Introducing modern, sophisticated laws and schemes are not sufficient in themselves. Judicial independence from political influence that does not involve any corruption is crucial. Speedy, transparent and effective practice by experienced professionals is essential.
Effective insolvency laws and workout schemes are indispensable in wiping out non-profitable business entities and in enabling reorganisation of viable but debt-heavy business corporations and effectively allocating limited resources such as human power, goods and money into viable businesses.
Establishing rules for out-of-court workouts in East Asia
In addition to insolvency laws, Thailand, Malaysia, Indonesia, Hong Kong, Korea and Japan created rules regarding out-of-court workout restructuring (OOCR) for multi-financial creditors referencing INSOL 8 Principles and London Approach to wipe out poor and non-performing loans (NPLs) between the late 1990s and early 2000s. The Agreement among Financial Institutions for Corporate Restructuring was made in 1998 in Korea. The Guideline for Out-of-Court Multi- Financial Creditors Workout ('Guideline') was created in Japan in 2001 by the Bankers’ Association and other relevant associations to clean up NPLs that ballooned after the burst of the bubble in the early 1990s.

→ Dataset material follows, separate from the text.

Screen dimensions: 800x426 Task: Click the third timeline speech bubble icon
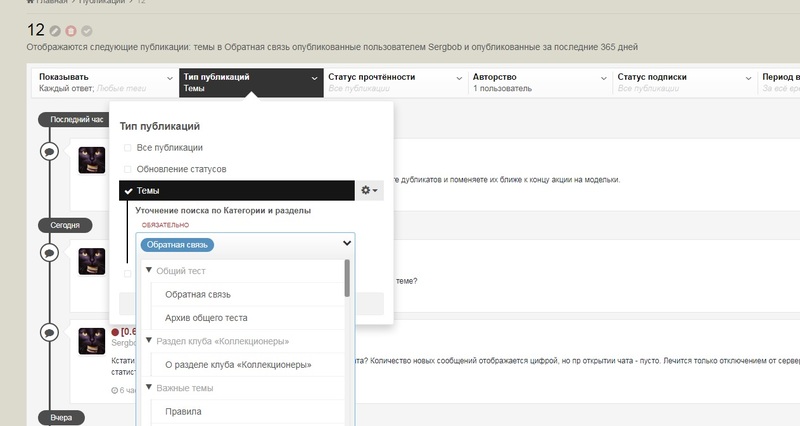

Without reducing NPLs, financial institutions had not been able to finance new money in corporations, provide working capital and make new investments to create and innovate businesses. OOCR is a useful scheme to restructure ailing business corporations at an earlier stage than courtsupervised statutory reorganisation proceedings. Even today, a court-involved reorganisation procedure may be deemed as a stigma in some countries, deteriorating the company’s business reputation and its enterprise value. OOCR is an excellent tool to reduce debt burdens of financial institutions by means of debt forgiveness or haircuts and debt-for-equity swaps (DES) without impairing any trade creditors’ debts. Upon completion of debt restructuring, a healthy company may, through M&A, purchase the debtor company whose debt was reduced to normal level.

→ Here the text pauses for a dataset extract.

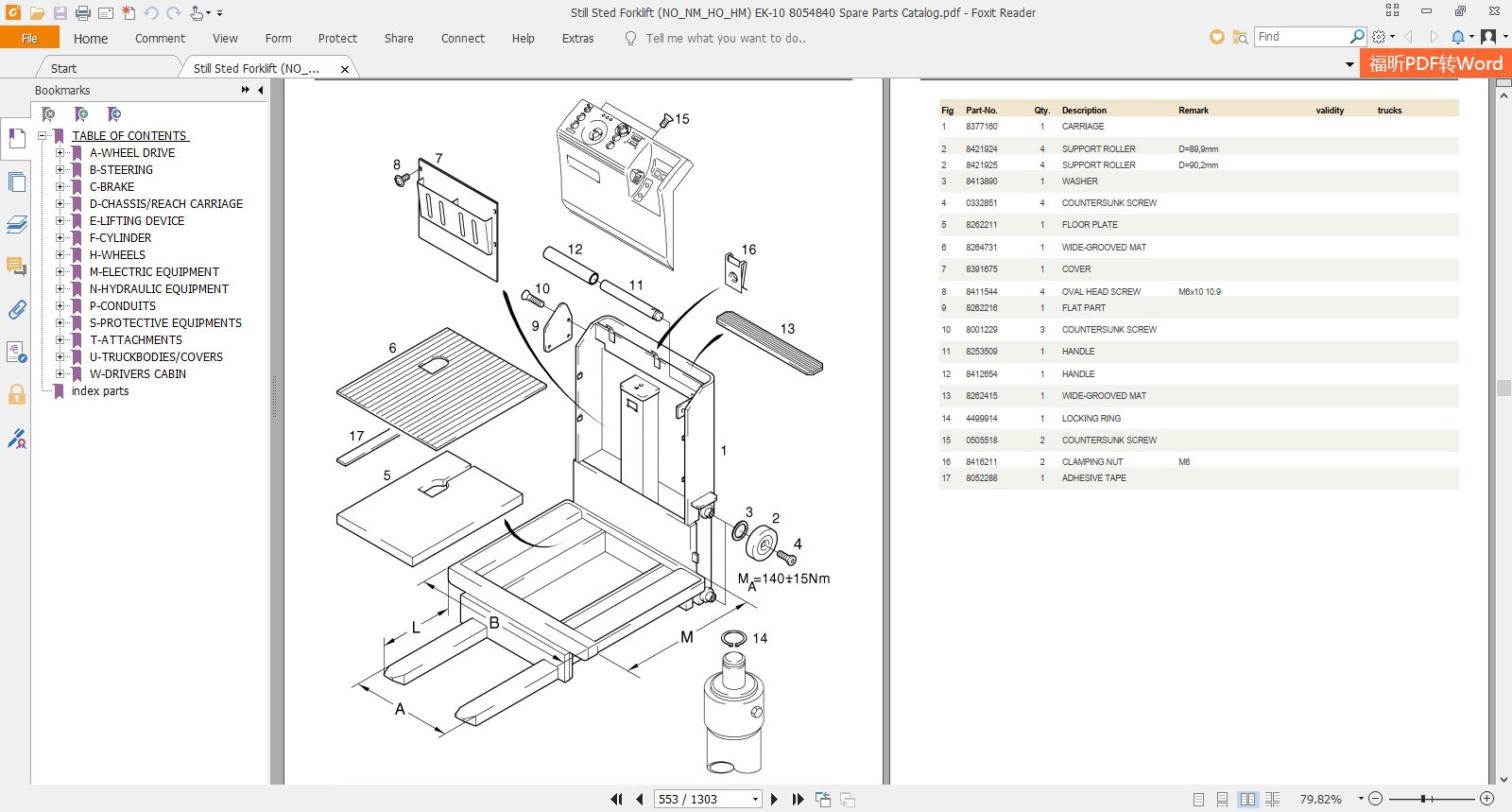Open the M-ELECTRIC EQUIPMENT bookmark

pos(154,272)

Assets management companies in East Asia to dispose of non-performing loans
The rules for OOCR are no more than gentlemen’s agreements among financial institutions, and not sufficient to wipe out NPLs by themselves. To speed up disposition of NPLs, Korea, Thailand, Malaysia and Japan created assets management companies (AMC) specialising in buying bad loan assets from banks. Malaysian DANAHARTA, Korean KAMCO and Industrial Revitalisation Corporation of Japan (IRCJ) were all quasi-governmental AMCs established for that purpose and were regarded as successful examples.